Заплати другому — страница 31 из 49

Подбородок больно ударился о бетон, и Горди почувствовал, как из него вышибло дух. В голове, где-то позади глаз, полыхнуло невесть каким цветом. Чувствовал, как на нем сидит здоровенный мужик с крепким телом, припечатывая его к земле. Ни вздохнуть, ни выдохнуть.
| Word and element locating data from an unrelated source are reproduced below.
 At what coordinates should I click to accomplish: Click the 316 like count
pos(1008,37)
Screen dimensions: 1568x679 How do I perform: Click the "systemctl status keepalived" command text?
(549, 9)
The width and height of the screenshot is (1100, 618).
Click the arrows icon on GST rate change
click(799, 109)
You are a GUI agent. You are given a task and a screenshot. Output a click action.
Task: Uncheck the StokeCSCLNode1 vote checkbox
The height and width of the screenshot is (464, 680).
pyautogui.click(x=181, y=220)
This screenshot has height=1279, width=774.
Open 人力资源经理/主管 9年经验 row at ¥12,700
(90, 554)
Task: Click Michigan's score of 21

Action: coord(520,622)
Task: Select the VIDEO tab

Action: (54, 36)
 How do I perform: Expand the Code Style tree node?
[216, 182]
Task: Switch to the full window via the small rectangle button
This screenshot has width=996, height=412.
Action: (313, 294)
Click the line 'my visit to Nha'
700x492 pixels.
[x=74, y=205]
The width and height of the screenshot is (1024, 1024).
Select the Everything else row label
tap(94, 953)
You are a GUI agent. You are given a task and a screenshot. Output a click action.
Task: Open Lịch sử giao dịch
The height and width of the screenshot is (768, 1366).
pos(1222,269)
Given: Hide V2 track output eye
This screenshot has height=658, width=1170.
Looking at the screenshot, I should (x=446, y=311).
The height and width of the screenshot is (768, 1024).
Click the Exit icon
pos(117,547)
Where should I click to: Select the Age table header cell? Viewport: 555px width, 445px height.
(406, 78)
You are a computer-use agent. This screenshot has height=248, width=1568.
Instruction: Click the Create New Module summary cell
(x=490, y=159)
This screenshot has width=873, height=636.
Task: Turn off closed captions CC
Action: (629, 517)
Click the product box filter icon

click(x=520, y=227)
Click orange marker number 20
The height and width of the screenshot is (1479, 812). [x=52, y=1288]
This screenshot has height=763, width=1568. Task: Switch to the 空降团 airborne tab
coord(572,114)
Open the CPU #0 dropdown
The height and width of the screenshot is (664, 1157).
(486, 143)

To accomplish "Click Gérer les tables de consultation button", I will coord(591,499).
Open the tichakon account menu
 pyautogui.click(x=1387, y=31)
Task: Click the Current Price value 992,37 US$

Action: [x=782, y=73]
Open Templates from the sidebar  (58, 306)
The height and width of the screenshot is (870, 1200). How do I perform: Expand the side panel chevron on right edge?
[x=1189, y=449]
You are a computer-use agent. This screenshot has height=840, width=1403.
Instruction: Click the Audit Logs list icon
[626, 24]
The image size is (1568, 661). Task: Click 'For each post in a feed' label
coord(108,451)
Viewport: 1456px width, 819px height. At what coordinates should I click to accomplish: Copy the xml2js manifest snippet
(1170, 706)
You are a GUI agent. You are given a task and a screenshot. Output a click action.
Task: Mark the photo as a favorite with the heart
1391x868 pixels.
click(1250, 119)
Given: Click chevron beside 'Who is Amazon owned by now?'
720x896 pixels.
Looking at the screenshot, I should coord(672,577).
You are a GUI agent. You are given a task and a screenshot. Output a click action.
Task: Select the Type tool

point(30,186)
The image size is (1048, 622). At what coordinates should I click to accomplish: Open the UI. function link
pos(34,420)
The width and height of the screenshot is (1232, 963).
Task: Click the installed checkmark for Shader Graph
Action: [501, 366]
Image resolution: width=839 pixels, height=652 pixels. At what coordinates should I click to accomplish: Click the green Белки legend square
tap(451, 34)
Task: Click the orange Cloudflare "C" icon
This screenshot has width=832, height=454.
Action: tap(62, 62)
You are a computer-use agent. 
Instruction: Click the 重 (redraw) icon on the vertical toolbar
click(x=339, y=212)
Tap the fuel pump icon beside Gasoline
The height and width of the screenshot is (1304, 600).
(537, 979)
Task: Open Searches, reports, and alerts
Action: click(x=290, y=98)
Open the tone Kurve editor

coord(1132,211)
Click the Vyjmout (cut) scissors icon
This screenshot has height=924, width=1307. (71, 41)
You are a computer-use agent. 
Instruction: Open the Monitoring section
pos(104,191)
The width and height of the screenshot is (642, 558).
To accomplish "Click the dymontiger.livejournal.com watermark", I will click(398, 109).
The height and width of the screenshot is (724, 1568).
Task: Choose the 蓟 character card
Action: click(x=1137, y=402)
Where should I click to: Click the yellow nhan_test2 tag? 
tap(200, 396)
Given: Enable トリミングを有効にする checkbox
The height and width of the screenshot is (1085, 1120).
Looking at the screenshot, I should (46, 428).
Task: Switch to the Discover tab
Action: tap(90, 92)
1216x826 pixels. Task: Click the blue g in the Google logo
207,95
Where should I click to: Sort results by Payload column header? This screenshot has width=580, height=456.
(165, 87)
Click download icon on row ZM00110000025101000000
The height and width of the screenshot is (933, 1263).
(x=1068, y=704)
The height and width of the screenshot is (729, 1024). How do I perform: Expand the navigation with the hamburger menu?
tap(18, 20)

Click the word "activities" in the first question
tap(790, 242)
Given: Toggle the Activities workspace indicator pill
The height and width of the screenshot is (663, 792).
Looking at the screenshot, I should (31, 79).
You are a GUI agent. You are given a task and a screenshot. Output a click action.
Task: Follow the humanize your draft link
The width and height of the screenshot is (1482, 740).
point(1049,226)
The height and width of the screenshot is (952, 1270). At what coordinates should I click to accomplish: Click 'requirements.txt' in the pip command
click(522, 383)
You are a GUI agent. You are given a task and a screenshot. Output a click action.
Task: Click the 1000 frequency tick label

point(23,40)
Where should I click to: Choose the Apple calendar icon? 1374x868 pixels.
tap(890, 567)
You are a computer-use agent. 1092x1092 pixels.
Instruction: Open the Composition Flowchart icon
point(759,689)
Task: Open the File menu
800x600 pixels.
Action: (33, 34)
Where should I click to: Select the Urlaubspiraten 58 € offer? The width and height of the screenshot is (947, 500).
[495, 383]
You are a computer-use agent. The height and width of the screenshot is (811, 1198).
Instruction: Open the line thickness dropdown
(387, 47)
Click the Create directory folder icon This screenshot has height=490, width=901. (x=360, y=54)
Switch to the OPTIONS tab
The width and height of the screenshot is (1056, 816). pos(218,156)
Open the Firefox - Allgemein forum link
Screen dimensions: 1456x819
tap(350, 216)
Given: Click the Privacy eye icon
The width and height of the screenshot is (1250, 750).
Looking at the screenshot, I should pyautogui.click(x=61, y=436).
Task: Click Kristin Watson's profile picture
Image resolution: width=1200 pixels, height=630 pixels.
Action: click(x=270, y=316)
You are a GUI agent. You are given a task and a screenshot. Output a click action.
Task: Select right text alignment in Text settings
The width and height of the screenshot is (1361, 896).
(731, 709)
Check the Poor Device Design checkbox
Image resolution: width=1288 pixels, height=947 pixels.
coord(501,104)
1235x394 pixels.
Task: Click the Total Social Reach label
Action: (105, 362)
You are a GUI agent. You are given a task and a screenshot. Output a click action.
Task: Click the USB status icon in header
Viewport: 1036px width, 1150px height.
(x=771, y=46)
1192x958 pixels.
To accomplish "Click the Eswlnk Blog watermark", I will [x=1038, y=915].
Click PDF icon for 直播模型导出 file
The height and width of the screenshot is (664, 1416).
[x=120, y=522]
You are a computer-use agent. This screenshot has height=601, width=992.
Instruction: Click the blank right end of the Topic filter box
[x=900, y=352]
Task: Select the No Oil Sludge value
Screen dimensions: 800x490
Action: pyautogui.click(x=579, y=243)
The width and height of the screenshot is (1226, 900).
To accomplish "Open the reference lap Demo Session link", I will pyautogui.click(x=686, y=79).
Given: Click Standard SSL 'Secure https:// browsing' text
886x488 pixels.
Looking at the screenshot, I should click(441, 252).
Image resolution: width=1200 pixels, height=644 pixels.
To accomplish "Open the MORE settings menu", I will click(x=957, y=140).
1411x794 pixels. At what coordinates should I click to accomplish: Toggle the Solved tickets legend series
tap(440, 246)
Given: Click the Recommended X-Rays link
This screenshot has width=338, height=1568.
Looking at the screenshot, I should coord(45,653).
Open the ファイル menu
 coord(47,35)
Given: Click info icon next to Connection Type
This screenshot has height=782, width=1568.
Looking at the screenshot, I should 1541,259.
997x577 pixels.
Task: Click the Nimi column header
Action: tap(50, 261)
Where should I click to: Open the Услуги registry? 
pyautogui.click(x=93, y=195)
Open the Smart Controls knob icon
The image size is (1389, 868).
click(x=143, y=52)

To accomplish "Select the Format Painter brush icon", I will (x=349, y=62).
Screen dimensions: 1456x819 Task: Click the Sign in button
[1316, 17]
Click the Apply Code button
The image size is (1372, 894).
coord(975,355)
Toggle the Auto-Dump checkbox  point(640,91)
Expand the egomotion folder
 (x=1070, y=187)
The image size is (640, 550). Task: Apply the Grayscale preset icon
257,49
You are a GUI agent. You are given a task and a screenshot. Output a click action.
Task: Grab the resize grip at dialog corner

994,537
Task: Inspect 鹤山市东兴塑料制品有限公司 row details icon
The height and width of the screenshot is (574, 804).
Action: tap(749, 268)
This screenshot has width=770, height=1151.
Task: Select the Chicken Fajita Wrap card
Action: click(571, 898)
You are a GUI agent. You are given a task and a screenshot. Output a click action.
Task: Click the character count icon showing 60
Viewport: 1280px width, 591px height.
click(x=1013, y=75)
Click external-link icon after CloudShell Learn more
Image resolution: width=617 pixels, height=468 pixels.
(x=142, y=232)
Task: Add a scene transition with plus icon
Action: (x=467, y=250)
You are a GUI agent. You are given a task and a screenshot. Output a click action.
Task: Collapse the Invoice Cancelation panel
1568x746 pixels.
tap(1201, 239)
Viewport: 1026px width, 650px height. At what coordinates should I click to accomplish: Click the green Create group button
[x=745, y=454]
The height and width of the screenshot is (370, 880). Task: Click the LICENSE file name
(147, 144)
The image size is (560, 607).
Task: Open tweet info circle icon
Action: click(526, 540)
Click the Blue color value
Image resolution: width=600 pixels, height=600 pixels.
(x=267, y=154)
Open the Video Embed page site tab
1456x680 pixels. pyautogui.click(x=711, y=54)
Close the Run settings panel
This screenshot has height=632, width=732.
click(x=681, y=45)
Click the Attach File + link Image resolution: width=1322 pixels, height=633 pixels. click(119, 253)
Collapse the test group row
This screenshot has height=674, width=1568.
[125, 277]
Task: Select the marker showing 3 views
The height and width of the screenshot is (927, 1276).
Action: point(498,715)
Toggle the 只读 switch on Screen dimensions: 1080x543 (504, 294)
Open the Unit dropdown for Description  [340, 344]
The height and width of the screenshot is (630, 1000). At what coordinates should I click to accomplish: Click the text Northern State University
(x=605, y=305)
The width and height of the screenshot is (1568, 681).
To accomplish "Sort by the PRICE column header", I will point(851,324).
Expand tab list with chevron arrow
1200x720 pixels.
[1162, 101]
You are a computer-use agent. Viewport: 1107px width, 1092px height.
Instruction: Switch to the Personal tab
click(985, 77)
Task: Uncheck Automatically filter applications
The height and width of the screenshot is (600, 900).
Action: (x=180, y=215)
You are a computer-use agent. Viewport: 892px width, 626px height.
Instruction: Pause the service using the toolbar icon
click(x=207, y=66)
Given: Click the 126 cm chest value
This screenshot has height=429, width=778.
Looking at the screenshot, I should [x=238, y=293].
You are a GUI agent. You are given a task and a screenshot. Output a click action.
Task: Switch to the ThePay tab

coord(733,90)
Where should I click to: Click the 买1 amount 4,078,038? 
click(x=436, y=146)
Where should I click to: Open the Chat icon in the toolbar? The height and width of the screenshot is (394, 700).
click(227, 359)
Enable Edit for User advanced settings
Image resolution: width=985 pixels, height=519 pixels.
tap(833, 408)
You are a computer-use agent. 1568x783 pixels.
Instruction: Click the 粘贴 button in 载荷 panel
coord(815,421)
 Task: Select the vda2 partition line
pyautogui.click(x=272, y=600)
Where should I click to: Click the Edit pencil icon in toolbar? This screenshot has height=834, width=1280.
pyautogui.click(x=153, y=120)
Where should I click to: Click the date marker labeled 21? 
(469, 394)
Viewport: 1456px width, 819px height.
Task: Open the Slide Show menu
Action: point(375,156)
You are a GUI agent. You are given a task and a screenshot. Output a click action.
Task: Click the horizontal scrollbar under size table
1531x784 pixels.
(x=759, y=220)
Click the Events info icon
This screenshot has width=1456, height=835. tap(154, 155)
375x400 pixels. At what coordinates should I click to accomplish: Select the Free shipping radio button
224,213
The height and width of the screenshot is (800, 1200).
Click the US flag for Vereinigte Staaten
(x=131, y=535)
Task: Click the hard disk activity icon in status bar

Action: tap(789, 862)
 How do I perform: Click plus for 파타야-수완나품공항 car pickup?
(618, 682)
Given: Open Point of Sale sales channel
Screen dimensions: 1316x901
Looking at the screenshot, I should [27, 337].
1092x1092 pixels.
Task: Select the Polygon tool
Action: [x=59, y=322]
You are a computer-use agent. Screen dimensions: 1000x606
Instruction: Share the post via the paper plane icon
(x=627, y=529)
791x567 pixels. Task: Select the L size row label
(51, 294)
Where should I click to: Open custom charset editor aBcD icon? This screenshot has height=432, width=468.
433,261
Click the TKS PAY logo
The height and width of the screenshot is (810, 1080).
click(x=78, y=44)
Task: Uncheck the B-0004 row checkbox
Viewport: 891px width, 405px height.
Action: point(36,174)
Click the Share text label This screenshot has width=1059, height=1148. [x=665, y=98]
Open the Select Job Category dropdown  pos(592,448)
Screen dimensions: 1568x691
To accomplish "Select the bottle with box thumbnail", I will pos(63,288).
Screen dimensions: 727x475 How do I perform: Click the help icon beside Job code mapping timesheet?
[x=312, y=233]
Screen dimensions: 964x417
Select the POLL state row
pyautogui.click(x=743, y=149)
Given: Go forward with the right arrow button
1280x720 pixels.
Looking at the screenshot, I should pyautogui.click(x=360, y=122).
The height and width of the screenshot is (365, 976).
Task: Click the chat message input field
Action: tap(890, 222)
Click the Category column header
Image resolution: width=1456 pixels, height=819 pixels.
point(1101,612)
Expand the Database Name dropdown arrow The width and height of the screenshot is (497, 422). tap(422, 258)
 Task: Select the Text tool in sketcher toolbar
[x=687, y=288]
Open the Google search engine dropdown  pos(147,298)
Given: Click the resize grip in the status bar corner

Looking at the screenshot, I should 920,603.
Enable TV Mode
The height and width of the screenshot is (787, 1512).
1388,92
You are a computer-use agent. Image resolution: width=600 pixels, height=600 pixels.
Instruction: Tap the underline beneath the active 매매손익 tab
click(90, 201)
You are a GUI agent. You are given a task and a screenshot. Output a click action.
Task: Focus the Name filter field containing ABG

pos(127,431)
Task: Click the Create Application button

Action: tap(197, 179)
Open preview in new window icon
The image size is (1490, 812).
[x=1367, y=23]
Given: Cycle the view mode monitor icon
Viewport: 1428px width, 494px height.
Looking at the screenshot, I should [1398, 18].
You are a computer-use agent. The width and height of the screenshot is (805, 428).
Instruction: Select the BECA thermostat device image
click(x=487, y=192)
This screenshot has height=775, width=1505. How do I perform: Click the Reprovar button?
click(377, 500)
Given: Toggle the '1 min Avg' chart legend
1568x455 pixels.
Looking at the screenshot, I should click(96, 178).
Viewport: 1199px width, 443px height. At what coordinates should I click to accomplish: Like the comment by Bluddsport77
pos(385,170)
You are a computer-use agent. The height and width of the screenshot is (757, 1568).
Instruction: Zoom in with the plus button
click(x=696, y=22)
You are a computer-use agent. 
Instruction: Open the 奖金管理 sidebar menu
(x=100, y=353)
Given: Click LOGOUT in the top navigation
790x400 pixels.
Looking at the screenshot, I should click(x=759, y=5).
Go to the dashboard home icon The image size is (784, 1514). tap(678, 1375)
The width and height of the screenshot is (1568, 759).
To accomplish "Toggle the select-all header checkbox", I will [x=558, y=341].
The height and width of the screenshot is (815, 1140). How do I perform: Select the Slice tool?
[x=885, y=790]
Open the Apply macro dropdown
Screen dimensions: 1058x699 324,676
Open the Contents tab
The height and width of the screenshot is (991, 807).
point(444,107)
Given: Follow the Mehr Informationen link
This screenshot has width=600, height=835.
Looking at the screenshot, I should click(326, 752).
– Желание имеешь, эй, малец?

Слегка придавило сзади, похоже на имитацию анального секса. Почему секс всегда избирается орудием глумления? Горди чувствовал себя благословенно отрешенным от мыслей, от тела: нежное ощущение, которое всегда являлось, помогая выжить.

Потом громадная тяжесть снялась, и рука, ухватившаяся за волосы на загривке, вздернула его на колени. Он покачался секунду, свободный и ничем не сдерживаемый. Тяжелый башмак, врезавшийся посреди спины, вновь пхнул его вперед. Горди мягко повалился, словно кукла из набитого тряпьем носка, ударился носом о бетон. Почувствовал, как кровь полилась по губе, ощутил металлический привкус в глотке. Такое интимное и знакомое.

Раздался третий голос, глухо звучавший у него в ушах. Далекий, словно из конца длинного туннеля. Уши заложило, в них стоял звон.

– От, дерьмо, он же всего лишь маленький мальчонка. Я иду обратно в бар.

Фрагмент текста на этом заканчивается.